Du quintet restant, elle est la seule à posséder ce don. Celui d'être toujours remarquée même quand elle est à l'écart. Singularisée pieds nus sur le plateau pour mieux signifier son mystère. Signalée en bout de table en conférence de presse, non pas par des éclats de voix intempestifs, mais par la photogénie de son visage. Brillante lorsqu'elle déroule son timbre de voix au milieu des autres académyciens ... Nolwenn grave son empreinte dans les esprits comme la romancière Emily Brontë a su l'épanouir en littérature avec "Autant en emporte le vent."

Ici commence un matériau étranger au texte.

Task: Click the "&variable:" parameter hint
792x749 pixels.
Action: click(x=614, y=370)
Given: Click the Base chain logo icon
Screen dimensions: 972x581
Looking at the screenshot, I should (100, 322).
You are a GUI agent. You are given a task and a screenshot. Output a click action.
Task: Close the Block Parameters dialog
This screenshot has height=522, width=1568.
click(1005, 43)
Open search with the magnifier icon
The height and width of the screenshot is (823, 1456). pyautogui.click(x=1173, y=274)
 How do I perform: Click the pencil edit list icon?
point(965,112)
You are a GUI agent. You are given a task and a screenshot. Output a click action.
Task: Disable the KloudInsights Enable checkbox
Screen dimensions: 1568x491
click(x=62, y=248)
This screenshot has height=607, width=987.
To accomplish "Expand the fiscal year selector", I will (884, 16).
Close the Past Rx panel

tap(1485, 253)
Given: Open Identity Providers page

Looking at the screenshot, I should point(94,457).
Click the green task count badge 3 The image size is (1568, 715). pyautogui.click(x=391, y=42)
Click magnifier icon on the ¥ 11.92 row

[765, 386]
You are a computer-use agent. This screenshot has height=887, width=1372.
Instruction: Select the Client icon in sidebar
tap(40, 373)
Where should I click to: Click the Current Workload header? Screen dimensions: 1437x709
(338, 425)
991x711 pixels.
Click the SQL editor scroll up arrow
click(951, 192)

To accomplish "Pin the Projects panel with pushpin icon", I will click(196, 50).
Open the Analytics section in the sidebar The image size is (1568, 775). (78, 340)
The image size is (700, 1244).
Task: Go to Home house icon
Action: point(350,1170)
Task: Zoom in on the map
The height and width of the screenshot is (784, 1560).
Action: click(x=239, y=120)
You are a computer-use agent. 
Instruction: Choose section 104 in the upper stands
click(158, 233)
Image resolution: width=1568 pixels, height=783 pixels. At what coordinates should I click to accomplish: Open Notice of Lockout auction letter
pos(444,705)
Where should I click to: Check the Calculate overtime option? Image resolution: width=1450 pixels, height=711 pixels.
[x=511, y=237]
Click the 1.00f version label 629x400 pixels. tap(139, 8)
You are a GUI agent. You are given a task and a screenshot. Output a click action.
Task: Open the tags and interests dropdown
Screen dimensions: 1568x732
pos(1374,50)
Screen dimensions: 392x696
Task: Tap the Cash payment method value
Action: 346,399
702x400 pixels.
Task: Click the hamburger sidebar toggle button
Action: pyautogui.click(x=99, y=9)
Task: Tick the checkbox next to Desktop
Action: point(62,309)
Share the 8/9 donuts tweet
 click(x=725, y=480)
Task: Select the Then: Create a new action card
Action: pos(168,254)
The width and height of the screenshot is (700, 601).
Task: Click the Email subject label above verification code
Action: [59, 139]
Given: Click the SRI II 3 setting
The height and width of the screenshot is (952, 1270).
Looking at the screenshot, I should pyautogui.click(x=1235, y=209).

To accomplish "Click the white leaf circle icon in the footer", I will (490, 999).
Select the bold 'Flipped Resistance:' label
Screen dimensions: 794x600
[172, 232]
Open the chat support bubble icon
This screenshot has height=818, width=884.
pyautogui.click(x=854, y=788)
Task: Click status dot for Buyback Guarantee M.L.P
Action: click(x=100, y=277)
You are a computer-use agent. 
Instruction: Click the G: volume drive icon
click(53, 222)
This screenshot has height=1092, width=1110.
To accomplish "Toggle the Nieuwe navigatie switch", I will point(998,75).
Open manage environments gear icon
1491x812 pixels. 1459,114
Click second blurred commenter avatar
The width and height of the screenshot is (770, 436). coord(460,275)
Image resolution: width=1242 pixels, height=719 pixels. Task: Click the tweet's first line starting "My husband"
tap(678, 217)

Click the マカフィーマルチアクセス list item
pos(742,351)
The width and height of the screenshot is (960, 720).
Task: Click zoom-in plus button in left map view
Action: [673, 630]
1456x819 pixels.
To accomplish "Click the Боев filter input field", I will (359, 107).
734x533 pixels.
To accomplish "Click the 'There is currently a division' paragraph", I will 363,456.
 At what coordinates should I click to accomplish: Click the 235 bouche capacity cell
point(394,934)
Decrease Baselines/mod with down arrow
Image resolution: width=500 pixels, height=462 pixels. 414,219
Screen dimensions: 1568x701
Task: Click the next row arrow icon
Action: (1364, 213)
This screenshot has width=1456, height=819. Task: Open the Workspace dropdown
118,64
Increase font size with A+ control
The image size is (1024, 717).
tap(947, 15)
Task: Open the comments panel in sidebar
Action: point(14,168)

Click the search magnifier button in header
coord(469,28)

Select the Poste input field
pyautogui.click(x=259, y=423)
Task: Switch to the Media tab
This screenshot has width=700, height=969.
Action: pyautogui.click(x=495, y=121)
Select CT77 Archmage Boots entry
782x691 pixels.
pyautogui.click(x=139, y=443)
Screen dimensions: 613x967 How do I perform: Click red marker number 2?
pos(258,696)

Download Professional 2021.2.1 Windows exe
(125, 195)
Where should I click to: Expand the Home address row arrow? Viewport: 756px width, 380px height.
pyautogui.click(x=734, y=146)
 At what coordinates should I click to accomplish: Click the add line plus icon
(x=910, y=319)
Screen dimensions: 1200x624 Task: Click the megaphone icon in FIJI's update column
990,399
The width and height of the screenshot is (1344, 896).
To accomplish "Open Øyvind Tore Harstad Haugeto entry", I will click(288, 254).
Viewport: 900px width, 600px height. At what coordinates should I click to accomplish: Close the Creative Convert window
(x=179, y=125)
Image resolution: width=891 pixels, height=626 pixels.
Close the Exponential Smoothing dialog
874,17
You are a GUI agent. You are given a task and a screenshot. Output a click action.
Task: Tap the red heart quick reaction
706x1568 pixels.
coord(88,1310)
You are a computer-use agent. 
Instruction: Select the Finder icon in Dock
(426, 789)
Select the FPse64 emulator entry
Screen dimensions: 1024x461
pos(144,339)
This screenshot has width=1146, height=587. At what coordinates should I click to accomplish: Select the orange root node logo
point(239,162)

La brune Saint-Yorraise en impose. "Je ne veux pas être formatée. Je n'aime pas les mondanités. La mélancolie est en moi, la joie aussi. Je veux rester moi."
Sans strass, Nolwenn respire à voix haute une véritable fibre artistique. Une manière de s'imposer sans simagrées, qui attise d'ailleurs des jalousies rarement déclarées. "Nolwenn par ci, Nolwenn par là, mais elle est la plus fausse de tous" soulignent ses détracteurs, qui ne sont pas uniquement Georges Alain et Houcine. Leur grand soulagement ? "De toutes façons, l'idéal Star Ac, c'est Emma."
Pourtant, "même si elle ne gagne pas le 21 décembre, Nolwenn sera sollicitée par une maison de disques" affirment les pointures du showbiz dans les couloirs. Et Armande Altaï, qui regrette "la fausse allégeance d'Emma", est là pour les convaincre. Un verre d'eau glacée à la main, l'exéburante mais non moins profonde professeur de chant, insiste : "Nolwenn ira loin. En terme de musicalité, elle est beaucoup plus en avance que les autres élèves. Je la vois mener une carrière internationale dans le pop rock. Elle balance l'anglais sublimement." Et d'ajouter : "Nolwenn est capable de plaire à une autre clientèle que Star Academy."
Armande la connaît mieux que quiconque dans le milieu. En février 2001, bien avant les castings, une jeune fille s'était présentée à son cours, salle Offenbach au centre du Marais. Timide à l'extrême, voûtait, elle rentrait des Etats Uni et voulait progresser dans ses vibratos. Son regard azur était noyé par de grosses lunettes. Tremblante, elle avait chanté "La vie en rose". Fusion d'oreilles. Armande réalisait là, la beauté et le talent d'une fillette proche de la maturité, Nolwenn. "Elle est réservée et romanesque. Son combat, je peux vous le dire à 58 ans, sera d'être douée et belle dans un monde peuplé de méchants."
En attendant, Nolwen participe à la tournée Star Academy 2. Elle sera à Clermont ferrand, maison des Sports, le 30 mai 2003.